听到这里的话,挑了挑眉,用着上位者对下位者高高在上的语气到,“冒牌货?我可曾是安倍晴明!只不过我不要了这个名字,现在的我叫鵺!”
“安倍晴明?哈~”枫生有些讽刺,虽然他不喜欢那个妖孽狡诈的阴阳师,但他也认同,敬佩于他的实力,可也说不出面前这妖是那个最强的阴阳师,所以他说,“哈~!安倍晴明?你的确是,不过可不是这个名字,应该叫安倍睛明吧。”
“安倍睛明?!!”这一句话干懵了所有妖和人。
“还有别侮辱了鵺这个字,人家白鵺可是善恶的审判官,而你,虽然这样说有些侮辱半妖,但我还是想说,你,不过是一个妄想取代神明的低劣的半妖。”枫生一字一顿说着最后一句话。

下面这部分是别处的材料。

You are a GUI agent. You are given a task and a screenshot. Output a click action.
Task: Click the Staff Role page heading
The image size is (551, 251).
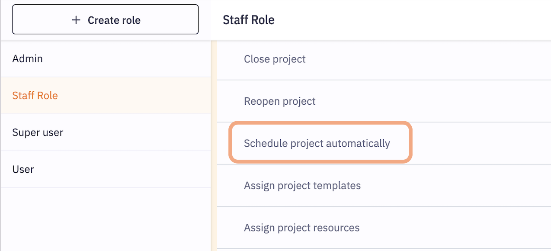[249, 20]
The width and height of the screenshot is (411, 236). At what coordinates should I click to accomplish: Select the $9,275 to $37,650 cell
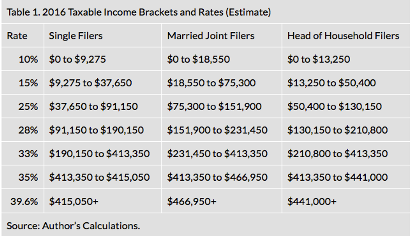pyautogui.click(x=90, y=83)
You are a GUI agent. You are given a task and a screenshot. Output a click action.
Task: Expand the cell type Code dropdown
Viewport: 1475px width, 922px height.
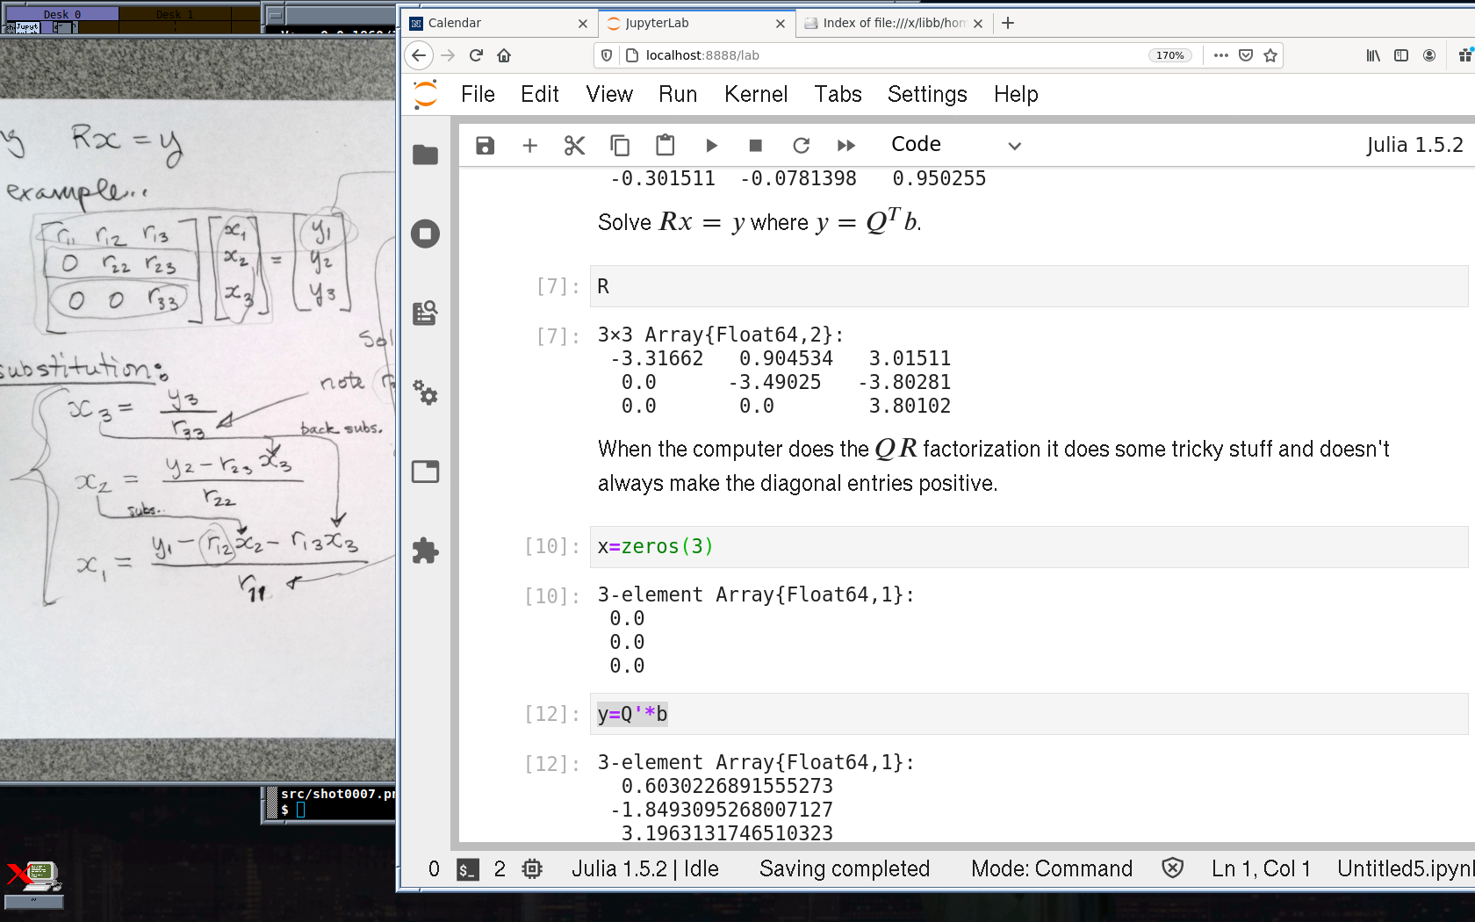point(955,146)
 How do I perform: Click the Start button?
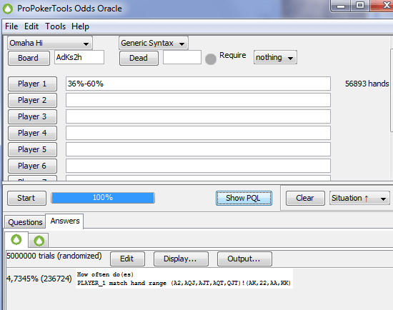pos(26,199)
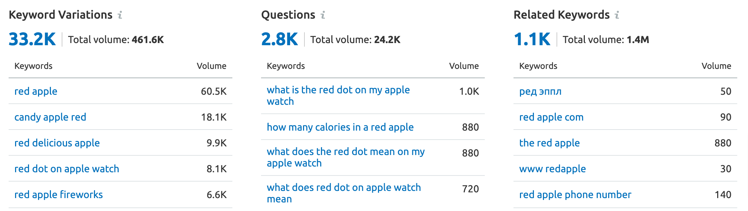Open 'how many calories in a red apple'

[340, 127]
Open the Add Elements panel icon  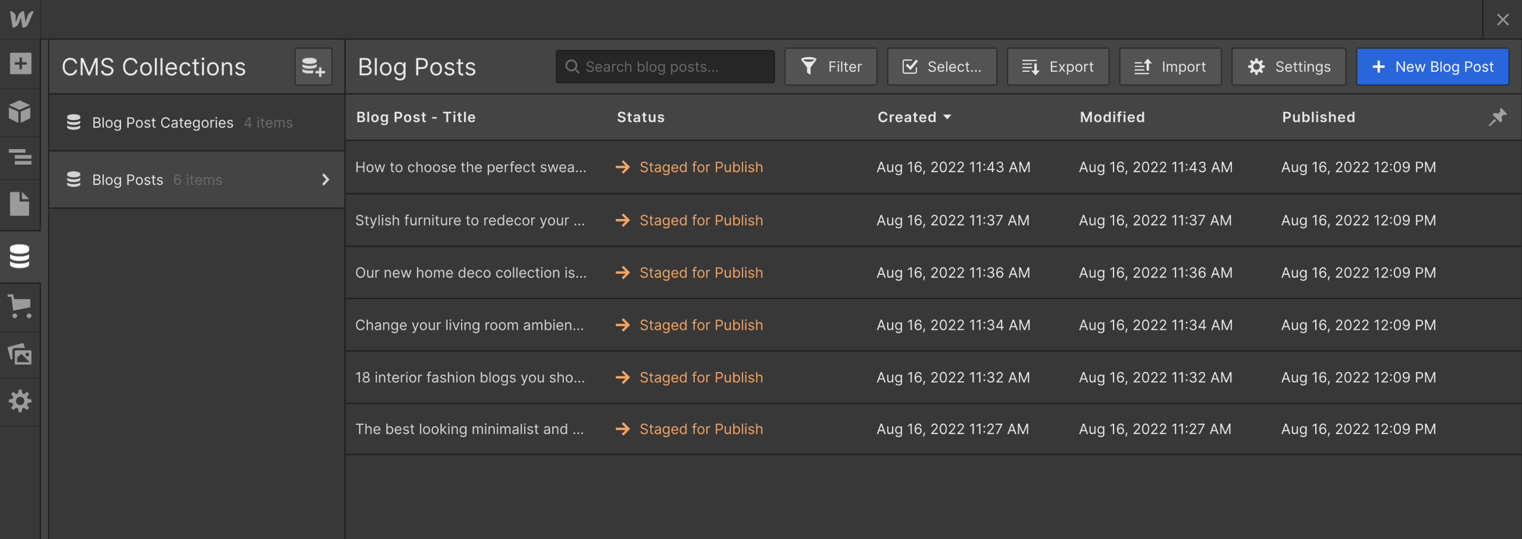click(x=20, y=63)
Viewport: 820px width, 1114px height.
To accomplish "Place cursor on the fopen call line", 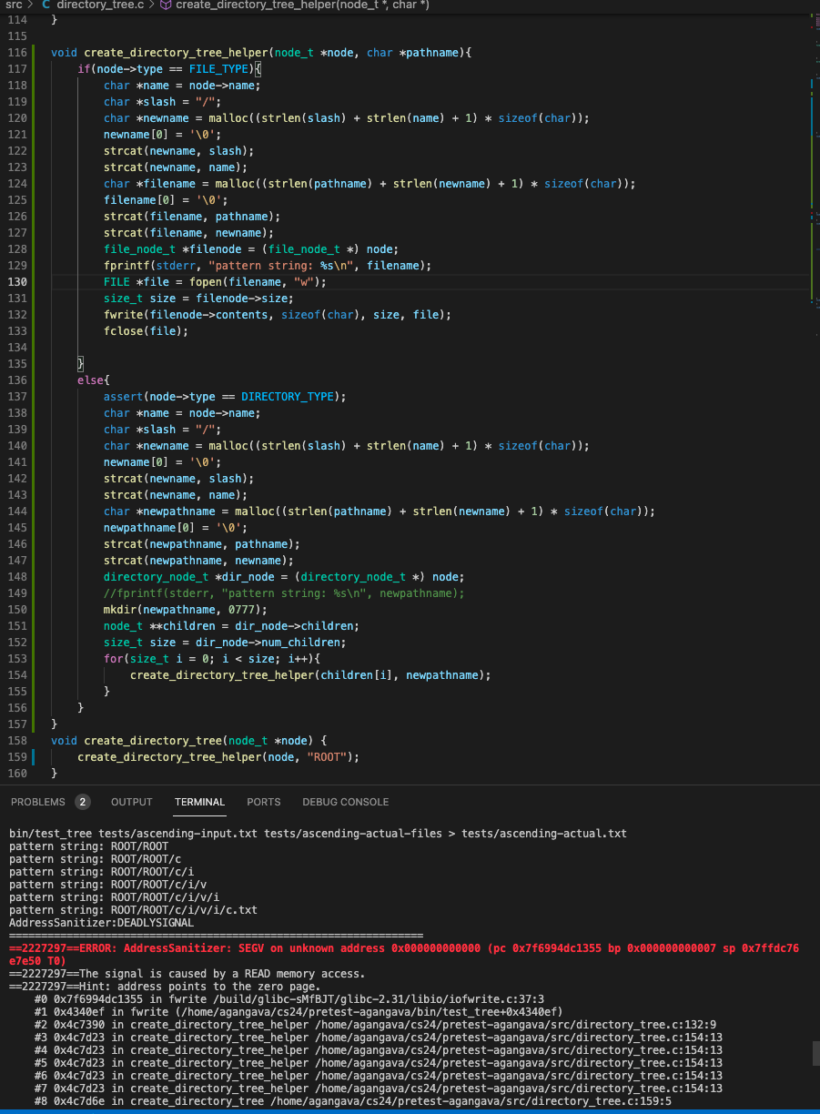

像是打击不够一样,他又继续道,“那位真正的最强阴阳师安倍晴明之母可是天狐葛叶,天狐,神兽,哪里是区区一妖羽衣狐可代替?你想代替他,而她又想复制葛叶的经历成为下一个她。”
“尽管那羽衣狐借助来自于中州的上古大妖妲己的一丝妖魂成为一方大妖,又岂能匹拟神兽。”